Irene siempre es un misterio para el espectador. Pese a ser la conductora del relato –de hecho Netflix piensa hacer campaña para ella como actriz principal en la contienda por el Oscar, y para Negga en la categoría de actriz de reparto- sus sentimientos son esquivos, confinados al encuadre opresivo –un riguroso 1.33:1, heredero del cine clásico-, iluminados apenas por los destellos de luz que llegan desde el afuera. En una reciente entrevista con Indiewire, la actriz señaló que “le resultaba difícil interpretar a alguien que nunca muestra la plenitud de su experiencia. Para una actriz, el desafío es revelar lo suficiente del personaje como para que la audiencia se interese, pero nunca demasiado para que siempre persista el enigma de lo que está sucediendo. Porque, en el fondo, Irene tampoco tiene acceso a esa verdad sobre ella misma”. La risa incómoda de Irene ante el obsceno racismo del marido de su amiga –un inquietante Alexander Skarsgård- es más que una espontánea protección, es el enfrentamiento con aquello que no siempre puede, o quiere, ver de primera mano.
El registro de Thompson se apoya en la persistente restricción de su mirada: son apenas fragmentos de una vida, de su matrimonio y maternidad, su activismo en el Harlem, los bailes de sociedad. En cada una de esas interacciones está la pregunta por quién es: en la relación con la mucama que trabaja en su casa, que la invade de culpa y justificaciones; en los coqueteos con un célebre escritor de piel blanca, que le permite ver la causa racial desde afuera, contagiarse de su militancia como si fuera ajena; en la intimidad con su marido, en la dinámica de esa familia, con sus roles distribuidos, su repliegue frente a los embates del exterior. Es interesante cómo Irene experimenta la llegada de Claire a su vida, su presencia en el seno de su familia y en la intimidad de su círculo de amistades; una mezcla de sentimientos encontrados, tensiones y deseos, que Thompson expresa como la entrada a un territorio minado pero fascinante, en el que la voluntad se desgrana en la acción intempestiva de sus sentidos, la intoxicación de todos los imposibles que termina descubriendo.

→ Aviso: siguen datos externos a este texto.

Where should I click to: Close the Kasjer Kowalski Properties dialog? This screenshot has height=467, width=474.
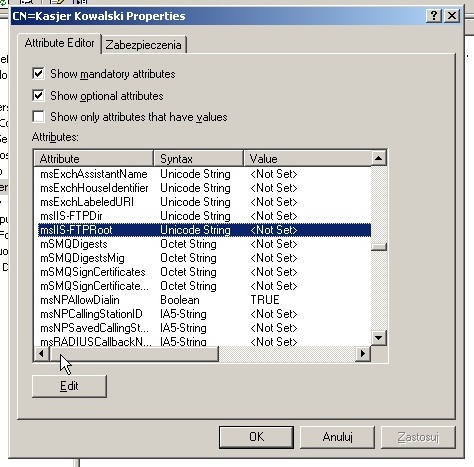point(452,16)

Thompson ya había encarnado esa peculiar alianza entre melodrama y racismo en Silvye’s Love (2020 –disponible en Amazon Prime Video), escrita y dirigida por Eugene Ashe, que retrata el amor de una joven aspirante a productora de TV y un saxofonista en la Harlem de los 50. El entorno podría emerger de uno de los clásicos de Douglas Sirk, en los que la irrupción de los conflictos sociales erosiona el entorno íntimo y familiar de los personajes, y esa consciencia de su disgregación adquiere grandeza en la forma. Pero Ashe la contagia de los ritmos de la época, los cambios de lenguaje que trae el furor de la TV y el inminente free jazz de Coltrane, y Thompson asume las constricciones del deber como cadenas invisibles, a las que agita con pasión y entrega, en la persecución de su vocación, en la resistencia a los mandatos, en la insistencia misma en el amor.

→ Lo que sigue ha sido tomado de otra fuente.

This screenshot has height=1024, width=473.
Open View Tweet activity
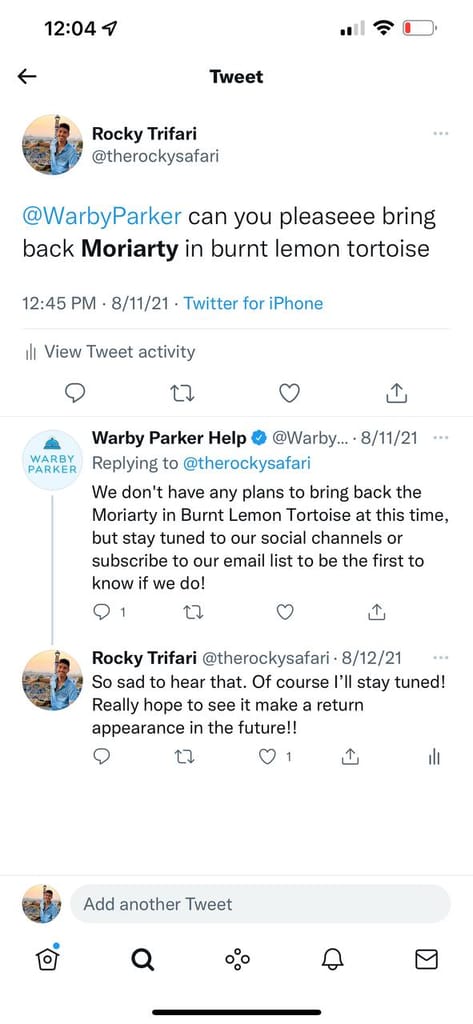[110, 352]
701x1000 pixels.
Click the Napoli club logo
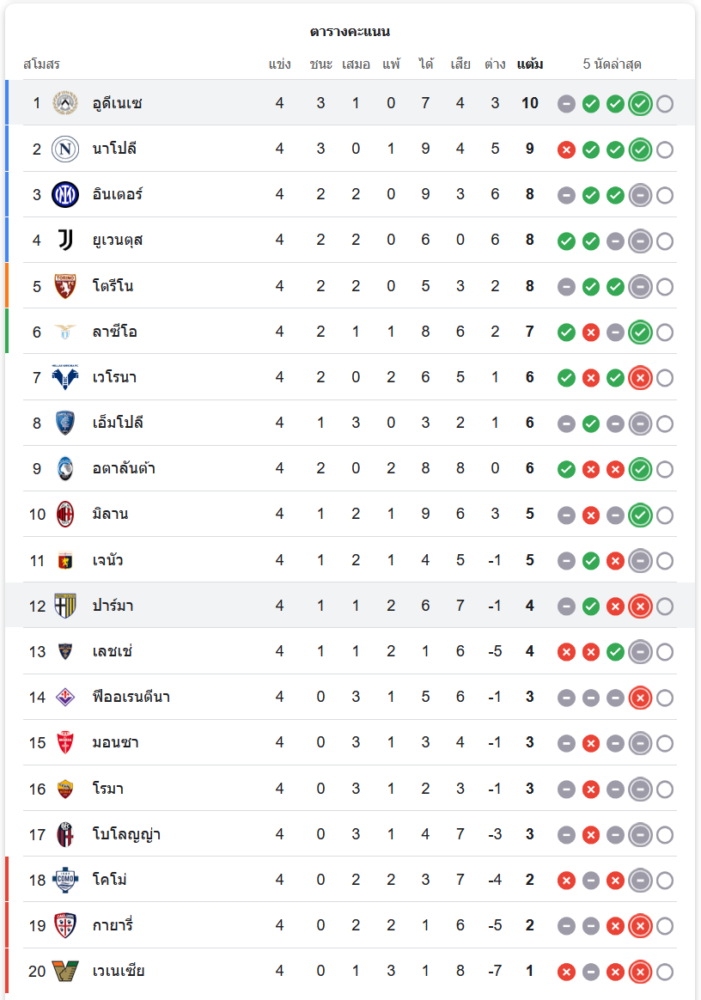click(65, 149)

La experiencia de la alienación femenina, que la propia Thompson rastrea en hitos como Una mujer bajo influencia (1974) de John Cassavetes, adquiere en su piel la contracara de la explosión de Gena Rowlands: la sensación de una corriente subterránea que desestabiliza a sus mujeres, que las mantiene al filo de la cornisa. Para Irene, “ese espacio que se deshace ante sus ojos sin que lo perciba es casi hitchcockiano, fronterizo entre lo real y lo imaginario, un retazo del paisaje de su propia mente”. Thompson consigue impulsar esa experiencia hacia el espectador a partir de su constante desplazamiento sobre los límites del encuadre, seccionada por los cortes de montaje, difusa en el fuera de foco, expulsada de ese mundo en el que se sentía confortable por la silenciosa invasión que encarna Claire. La progresiva adherencia de los dos personajes a su opuesto –la envidia de Claire de la pertenencia de Irene a su raza, la fascinación de Irene por un deseo que no se atreve a pronunciar- es clave para la tensión de esas dualidades, la crisis de esas categorías estancas en las que el orden social quiere encasillar a todas sus criaturas.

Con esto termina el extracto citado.